Data shown

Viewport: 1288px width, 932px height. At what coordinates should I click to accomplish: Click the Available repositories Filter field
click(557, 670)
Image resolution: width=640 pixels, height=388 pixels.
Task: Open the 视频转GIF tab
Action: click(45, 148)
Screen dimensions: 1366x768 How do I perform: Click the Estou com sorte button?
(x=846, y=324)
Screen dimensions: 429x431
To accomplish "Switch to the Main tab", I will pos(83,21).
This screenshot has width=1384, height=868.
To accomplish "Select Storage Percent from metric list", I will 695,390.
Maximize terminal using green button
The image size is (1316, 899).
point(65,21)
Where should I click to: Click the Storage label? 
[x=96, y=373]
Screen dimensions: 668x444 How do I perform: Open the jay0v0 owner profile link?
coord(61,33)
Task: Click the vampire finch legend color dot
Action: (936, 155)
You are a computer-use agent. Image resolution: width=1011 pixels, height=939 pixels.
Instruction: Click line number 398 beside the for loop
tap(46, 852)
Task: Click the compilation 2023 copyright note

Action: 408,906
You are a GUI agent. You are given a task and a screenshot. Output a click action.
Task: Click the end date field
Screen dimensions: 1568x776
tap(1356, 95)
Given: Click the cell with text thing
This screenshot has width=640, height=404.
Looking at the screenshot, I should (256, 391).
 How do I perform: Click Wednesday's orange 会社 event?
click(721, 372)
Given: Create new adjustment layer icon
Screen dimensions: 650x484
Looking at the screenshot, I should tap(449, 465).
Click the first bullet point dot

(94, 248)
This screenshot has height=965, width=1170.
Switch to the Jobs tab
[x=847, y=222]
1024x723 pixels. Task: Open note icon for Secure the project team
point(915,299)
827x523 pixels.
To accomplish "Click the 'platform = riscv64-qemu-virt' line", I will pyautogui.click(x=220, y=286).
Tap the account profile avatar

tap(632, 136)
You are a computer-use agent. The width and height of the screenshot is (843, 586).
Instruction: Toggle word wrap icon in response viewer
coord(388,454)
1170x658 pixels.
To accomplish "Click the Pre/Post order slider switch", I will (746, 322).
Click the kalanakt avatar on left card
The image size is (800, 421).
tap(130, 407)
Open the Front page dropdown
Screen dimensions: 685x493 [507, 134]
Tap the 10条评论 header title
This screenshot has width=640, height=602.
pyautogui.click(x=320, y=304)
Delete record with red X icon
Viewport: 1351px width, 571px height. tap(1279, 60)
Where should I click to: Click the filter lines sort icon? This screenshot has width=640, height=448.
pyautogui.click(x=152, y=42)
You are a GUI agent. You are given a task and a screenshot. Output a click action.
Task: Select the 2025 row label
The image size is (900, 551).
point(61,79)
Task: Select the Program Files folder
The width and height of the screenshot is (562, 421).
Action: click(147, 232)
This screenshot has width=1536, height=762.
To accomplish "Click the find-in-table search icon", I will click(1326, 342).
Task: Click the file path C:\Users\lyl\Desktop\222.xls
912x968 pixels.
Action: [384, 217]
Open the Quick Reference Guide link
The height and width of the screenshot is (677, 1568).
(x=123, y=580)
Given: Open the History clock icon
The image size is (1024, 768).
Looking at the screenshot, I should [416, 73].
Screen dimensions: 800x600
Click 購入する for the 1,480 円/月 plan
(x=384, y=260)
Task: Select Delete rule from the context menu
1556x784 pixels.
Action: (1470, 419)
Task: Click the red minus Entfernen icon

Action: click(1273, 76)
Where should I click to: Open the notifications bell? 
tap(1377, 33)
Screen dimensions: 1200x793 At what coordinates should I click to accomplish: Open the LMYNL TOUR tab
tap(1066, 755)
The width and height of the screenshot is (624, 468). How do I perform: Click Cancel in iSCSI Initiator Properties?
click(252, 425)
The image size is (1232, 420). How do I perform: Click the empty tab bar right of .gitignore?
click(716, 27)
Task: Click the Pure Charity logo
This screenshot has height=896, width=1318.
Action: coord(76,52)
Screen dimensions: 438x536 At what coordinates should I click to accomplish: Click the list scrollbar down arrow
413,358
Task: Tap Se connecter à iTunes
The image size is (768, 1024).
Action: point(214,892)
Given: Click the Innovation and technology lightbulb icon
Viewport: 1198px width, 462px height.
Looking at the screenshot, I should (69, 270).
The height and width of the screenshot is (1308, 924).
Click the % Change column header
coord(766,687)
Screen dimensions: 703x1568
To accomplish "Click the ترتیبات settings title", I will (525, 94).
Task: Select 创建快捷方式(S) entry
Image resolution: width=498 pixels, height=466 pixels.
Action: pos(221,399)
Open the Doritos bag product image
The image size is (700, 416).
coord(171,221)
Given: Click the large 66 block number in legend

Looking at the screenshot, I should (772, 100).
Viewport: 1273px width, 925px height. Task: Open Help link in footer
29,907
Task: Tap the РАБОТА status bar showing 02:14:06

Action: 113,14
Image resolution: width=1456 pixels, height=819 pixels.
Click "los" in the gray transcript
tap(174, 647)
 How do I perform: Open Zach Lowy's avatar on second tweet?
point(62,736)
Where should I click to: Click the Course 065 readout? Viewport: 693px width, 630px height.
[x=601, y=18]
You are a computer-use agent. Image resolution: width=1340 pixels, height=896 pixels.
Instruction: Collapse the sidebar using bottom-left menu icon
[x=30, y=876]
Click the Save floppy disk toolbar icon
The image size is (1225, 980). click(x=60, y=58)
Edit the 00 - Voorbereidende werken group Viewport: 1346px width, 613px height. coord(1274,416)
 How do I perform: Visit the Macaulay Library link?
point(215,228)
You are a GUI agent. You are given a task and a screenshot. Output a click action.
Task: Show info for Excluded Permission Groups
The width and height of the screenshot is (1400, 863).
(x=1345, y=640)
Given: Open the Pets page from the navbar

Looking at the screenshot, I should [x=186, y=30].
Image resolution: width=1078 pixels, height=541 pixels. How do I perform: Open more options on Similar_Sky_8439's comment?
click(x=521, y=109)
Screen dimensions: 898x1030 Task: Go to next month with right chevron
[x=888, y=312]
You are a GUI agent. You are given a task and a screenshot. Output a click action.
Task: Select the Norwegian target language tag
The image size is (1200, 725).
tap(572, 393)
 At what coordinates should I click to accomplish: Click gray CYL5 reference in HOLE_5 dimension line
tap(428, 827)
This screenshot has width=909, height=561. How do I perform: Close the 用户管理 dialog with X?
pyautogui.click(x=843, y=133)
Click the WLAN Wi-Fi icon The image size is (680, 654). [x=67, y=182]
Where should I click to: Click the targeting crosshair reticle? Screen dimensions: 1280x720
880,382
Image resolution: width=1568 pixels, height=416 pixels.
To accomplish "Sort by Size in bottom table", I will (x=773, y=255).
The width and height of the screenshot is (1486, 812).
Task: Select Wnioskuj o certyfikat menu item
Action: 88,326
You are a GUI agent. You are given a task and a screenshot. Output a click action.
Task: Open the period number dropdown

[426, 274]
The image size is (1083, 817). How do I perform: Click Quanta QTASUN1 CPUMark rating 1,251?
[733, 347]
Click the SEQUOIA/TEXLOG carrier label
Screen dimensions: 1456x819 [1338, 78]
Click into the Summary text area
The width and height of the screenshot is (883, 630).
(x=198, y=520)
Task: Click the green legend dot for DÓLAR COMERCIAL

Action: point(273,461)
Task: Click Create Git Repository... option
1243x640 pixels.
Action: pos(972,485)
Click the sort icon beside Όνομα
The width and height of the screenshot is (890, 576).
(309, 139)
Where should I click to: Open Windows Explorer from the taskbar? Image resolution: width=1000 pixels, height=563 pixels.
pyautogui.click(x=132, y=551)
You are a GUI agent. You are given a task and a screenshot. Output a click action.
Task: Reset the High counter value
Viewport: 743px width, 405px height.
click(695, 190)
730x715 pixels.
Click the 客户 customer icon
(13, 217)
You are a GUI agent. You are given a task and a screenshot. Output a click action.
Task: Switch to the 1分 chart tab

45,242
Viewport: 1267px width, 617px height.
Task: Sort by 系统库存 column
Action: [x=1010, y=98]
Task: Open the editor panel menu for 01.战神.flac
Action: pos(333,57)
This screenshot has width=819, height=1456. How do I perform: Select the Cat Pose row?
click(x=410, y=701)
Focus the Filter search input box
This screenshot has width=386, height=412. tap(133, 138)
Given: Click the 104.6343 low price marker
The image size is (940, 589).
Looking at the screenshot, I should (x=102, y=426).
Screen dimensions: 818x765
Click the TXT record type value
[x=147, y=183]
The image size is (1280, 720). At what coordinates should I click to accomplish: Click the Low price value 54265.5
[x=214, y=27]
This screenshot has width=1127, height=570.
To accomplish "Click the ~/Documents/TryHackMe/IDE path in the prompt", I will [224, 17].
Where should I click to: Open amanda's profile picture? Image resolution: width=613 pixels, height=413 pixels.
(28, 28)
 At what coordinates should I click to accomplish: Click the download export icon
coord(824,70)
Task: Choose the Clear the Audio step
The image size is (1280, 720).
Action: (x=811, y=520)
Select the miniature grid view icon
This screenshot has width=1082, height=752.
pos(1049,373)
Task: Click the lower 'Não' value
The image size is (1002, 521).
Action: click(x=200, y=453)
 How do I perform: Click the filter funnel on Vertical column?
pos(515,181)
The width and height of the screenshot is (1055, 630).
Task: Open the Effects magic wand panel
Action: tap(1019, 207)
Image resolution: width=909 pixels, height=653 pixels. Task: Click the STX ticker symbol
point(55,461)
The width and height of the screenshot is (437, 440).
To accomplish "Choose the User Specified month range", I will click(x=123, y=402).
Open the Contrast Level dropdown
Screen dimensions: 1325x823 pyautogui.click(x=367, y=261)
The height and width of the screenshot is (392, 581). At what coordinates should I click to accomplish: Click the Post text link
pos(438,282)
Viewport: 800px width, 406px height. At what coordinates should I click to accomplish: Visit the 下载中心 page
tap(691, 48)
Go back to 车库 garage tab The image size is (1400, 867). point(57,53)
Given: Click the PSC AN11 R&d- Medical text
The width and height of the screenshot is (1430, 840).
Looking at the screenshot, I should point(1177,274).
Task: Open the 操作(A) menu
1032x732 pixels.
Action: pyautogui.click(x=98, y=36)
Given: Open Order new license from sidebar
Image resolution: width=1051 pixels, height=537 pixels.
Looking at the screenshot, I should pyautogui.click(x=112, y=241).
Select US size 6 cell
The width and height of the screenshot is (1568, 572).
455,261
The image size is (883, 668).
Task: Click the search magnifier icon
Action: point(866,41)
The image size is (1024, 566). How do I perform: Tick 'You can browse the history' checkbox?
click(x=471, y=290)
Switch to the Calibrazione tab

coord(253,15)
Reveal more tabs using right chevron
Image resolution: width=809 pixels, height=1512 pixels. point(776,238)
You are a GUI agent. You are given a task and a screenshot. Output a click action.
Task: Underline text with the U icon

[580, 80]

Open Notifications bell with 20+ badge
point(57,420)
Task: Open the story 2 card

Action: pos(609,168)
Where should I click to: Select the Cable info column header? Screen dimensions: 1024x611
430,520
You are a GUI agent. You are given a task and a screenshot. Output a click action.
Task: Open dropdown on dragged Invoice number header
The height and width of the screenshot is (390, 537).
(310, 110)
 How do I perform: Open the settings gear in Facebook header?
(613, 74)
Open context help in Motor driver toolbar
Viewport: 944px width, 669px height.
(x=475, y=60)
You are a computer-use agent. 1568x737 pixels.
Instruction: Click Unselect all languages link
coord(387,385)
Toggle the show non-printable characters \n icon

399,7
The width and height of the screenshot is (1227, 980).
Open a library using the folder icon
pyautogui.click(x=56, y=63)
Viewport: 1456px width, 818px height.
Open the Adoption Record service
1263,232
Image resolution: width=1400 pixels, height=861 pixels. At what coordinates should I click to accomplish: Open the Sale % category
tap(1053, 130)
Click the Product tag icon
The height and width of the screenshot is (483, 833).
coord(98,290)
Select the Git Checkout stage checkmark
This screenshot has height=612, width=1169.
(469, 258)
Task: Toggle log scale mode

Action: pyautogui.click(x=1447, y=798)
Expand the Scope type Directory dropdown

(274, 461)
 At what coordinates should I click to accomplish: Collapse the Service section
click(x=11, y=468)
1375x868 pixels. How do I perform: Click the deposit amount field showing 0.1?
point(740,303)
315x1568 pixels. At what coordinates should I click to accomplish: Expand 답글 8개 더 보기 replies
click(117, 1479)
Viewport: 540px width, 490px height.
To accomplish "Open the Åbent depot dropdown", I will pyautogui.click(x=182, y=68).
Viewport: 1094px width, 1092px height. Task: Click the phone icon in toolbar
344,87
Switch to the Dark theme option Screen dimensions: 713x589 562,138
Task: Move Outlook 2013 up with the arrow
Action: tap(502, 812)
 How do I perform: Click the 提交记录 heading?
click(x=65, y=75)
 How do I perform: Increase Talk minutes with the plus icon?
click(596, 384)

What to do
Say how many lines in the records hold "Choose", with the number as the whole reply.

Solution
2